Wer nun glaubt, dass die Frauen keine Ahnung von den Aktionen im Ring hätten, der irrt sich. Hier ist der Beitrag einer jungen Dame aus Albion, N.Y. und sie erklärt uns den Half Nelson.
"Der eine Wrestler muss versuchen hinter seinen Gegner zu kommen. Dann muss er dessen linken Arm auf den Rücken, unterhalb des Nackens bringen . Dann steckt er seinen rechten Arm durch das entstandene Loch zwischen dem verdrehten Arm und Kopf und drückt den arm in den Nacken des Gegners. Um dem ganzen noch mehr Nachdruck zu verleihen, kann er seine Hand auch gegen den Hinterkopf des Gegners drücken. Dann lässt sich der erste auf die Knie fallen und übt somit Druck auf den Nacken seines Gegners aus und zwingt ihn somit auf die Matte."

Aus Shoshone, Idaho schreibt uns eine weitere Dame. Sie beschreibt den Chin Hold kombiniert mit einem Backbreaker.
"Er hat seine Hand am Kinn seines Gegners und zeiht es nach hinten, währenddessen drückt er dem Gegner seinen Fuß in den Rücken und macht eine Art Backbreaker. Weil der Gegner weder seine Arme noch seine Füße sinnvoll einsetzen kann, ist es ein Submissionhold. Sollte die Hand jedoch an den Hals abrutschen, so muss der Ringrichter den Griff lösen."

Aus San Fransisco schreibt uns ein weiterer weiblicher Fan. Sie erklärt uns das Surf Board und den Irish Whip.
"Derjenige, welcher das Surf Board ansetzt verhält sich genau wie ein Surfer. Er steht auf den Oberschenkeln des Gegner und nutzt ihn als Board. Dabei zieht er dessen Arme nach oben, um sich mehr halt zu verleihen. Es wird meist angesetzt, wenn sich der Gegner auf den Knie oder am Boden befindet. Dann drückt man ihm zunächst ein Knie in den Rücken und zieht seine Arme nach hinten. Das Ergebnis ist eine extreme Überdehnung der Brustmuskulatur und des unteren Rückgrates. Der Gegner muss eine enorme Kraftanstrengung erbringen, um sich aus diesem Griff zu befreien. Seine einzige Möglichkeit liegt darin, die Beine seines Gegners von den Schenkeln zu bekommen.
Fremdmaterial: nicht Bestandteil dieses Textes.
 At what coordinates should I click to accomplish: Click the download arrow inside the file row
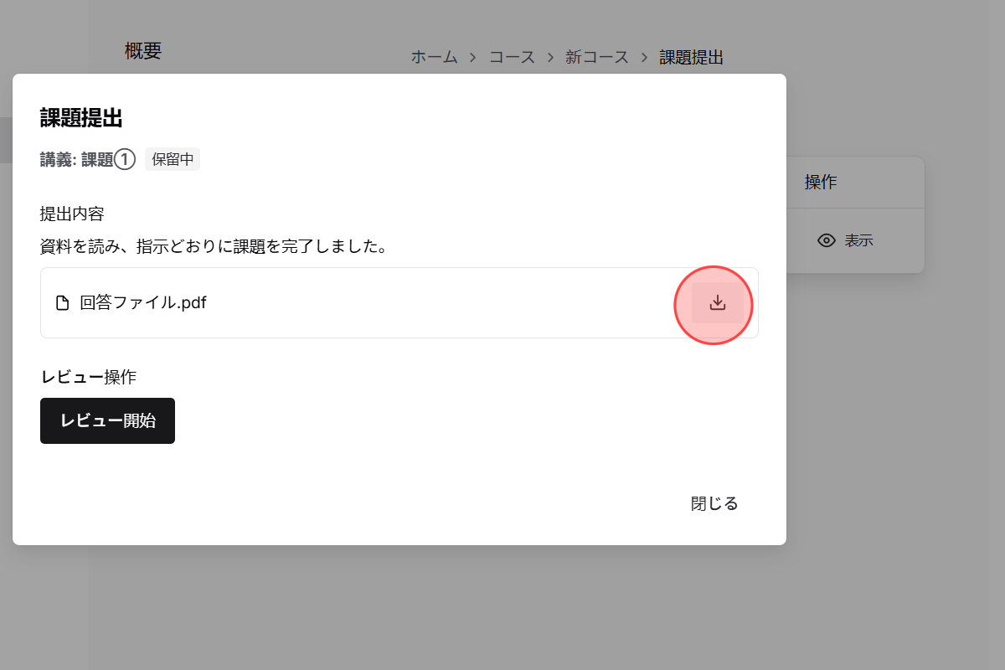(716, 304)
Für den Irish Whip muss sich der Wreslter einen der Arme seines Gegners schnappen und ihn weit nach außen halten. Dann packt er mit beiden Händen das Handgelenk des besagten Armes und dreht den Arm einmal über den Kopf des Gegners. Der Gegner geht zu Boden und der Aggressor kann einen Pinversuch anbringen. Seine einzige Chance ist es, den Griff nach dem Handgelenk zu verhindern. Danno O'Mahoney perfektionierte diesen Griff."

Wir werden bei Gelegenheit noch mehr Beschreibungen von Griffen vorlegen.